Bien comprendre ces concepts est absolument nécessaire sinon il est impossible de comprendre les développements philosophiques qui vont suivre. Je m'appuie en partie pour expliciter ces concepts sur une étude publiée sur l'internet (accessible donc à tous) "Logique formelle, logique transcendantale" d'Alain Chauve, Philopsis, revue numérique.

Qu'est ce que la logique générale, que nous requalifierons ci-dessous en logique formelle (même sens)?

Citons Kant lui-même dans son traité :  Logique (traduction Guillermit, éditions Vrin, 1966) :

La logique formelle se définit comme "la science des lois nécessaires et universelles de la pensée en général" (page 12), elle "repose sur des principes a priori qui permettent de déduire et de démontrer toutes les règles" (page 13), ou encore, page 12 : "en logique il s'agit non de la façon dont nous pensons mais de la façon dont nous devons penser". Cette dernière assertion ne vaut que si nous nous plaçons dans le cadre de la logique générale (ou formelle) pure telle que définie plus haut (page 145 de la Critique), c'est-à-dire dans le cadre d'une logique qui n'a affaire qu'à la simple forme de la pensée (indépendamment de tout contenu) et qui est expurgée de toute donnée empirique. Rien n'empêche en effet, et nous avons tous des relations affectives avec nos proches- et moins proches - que la logique de l'entendement (logique appliquée selon la définition de Kant page 145), plongé dans les sentiments, "raisonne" tout autrement que selon les règles ici définies!
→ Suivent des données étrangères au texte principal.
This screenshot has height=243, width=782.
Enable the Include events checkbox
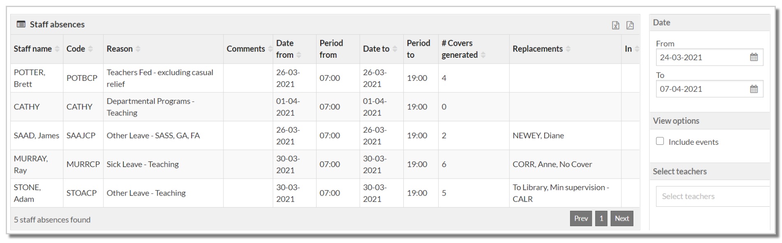(660, 141)
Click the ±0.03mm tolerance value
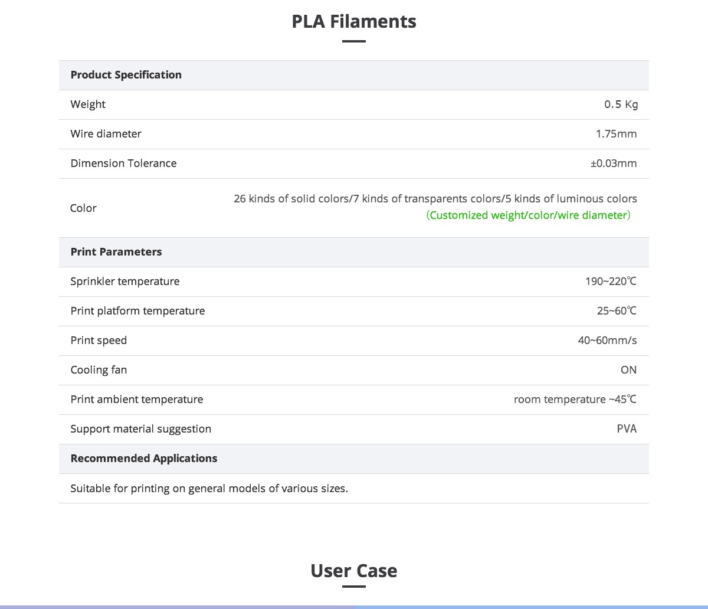The width and height of the screenshot is (708, 609). click(x=614, y=163)
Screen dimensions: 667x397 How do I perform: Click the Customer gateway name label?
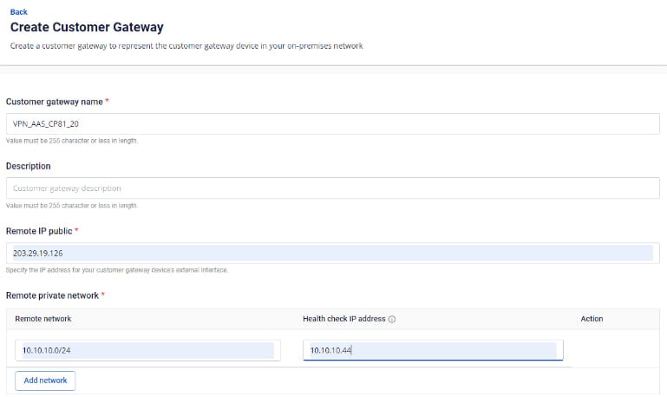click(x=56, y=102)
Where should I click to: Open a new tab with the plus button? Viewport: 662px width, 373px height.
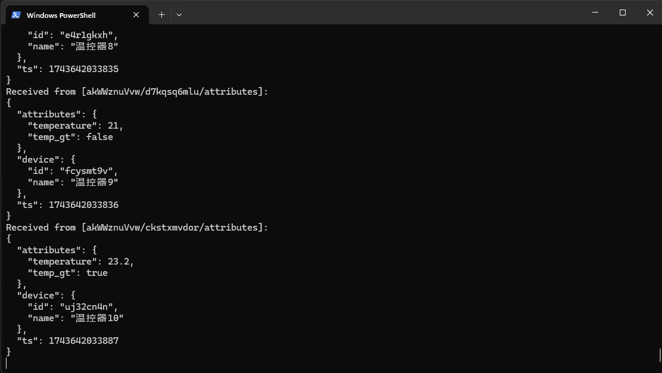click(x=161, y=14)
Kant définit-là, dans la logique formelle pure, une logique objective, c'est-à-dire une logique qui est universelle, c'est-à-dire considérée comme vraie par l'ensemble des sujets humains, vraie au sens : "nous reconnaissons tous ces règles comme des règles de fonctionnement acceptables et acceptées dans un cadre donné, celui de la logique formelle pure". Je répète, nous pouvons affirmer d'autres cadres de référence dans lesquelles ces règles ne valent plus, notamment dans le cadre des rapports humains dans leur dimension affective par exemple.
Quelques exemples de principes fondateurs de cette logique formelle (principes ici signifie lois-cadres, mais lois-cadres données a priori) :
Principe de contradiction (ou de non-contradiction) : une chose ne peut pas à la fois être et ne pas être
Principe d'identité : A est A (toutes choses égales par ailleurs)
Principe du tiers exclu : la disjonction p ou non-p est vraie quelque que soit p (p est une proposition donnée, un jugement) [ici c'est le connecteur "ou" qui donne la compréhension du principe]
Mais nous avons aussi des règles qui portent non sur la forme des propositions (des jugements) mais aussi sur les formes du raisonnement, comme le syllogisme, où sont enchainées des propositions (des jugements) puis une conclusion. Nous pouvons donner un contenu au syllogisme mais nous pouvons aussi le vider de toute connaissance, de tout contenu, pour ne retenir que sa structure formelle, dans le cadre donc de la logique formelle pure.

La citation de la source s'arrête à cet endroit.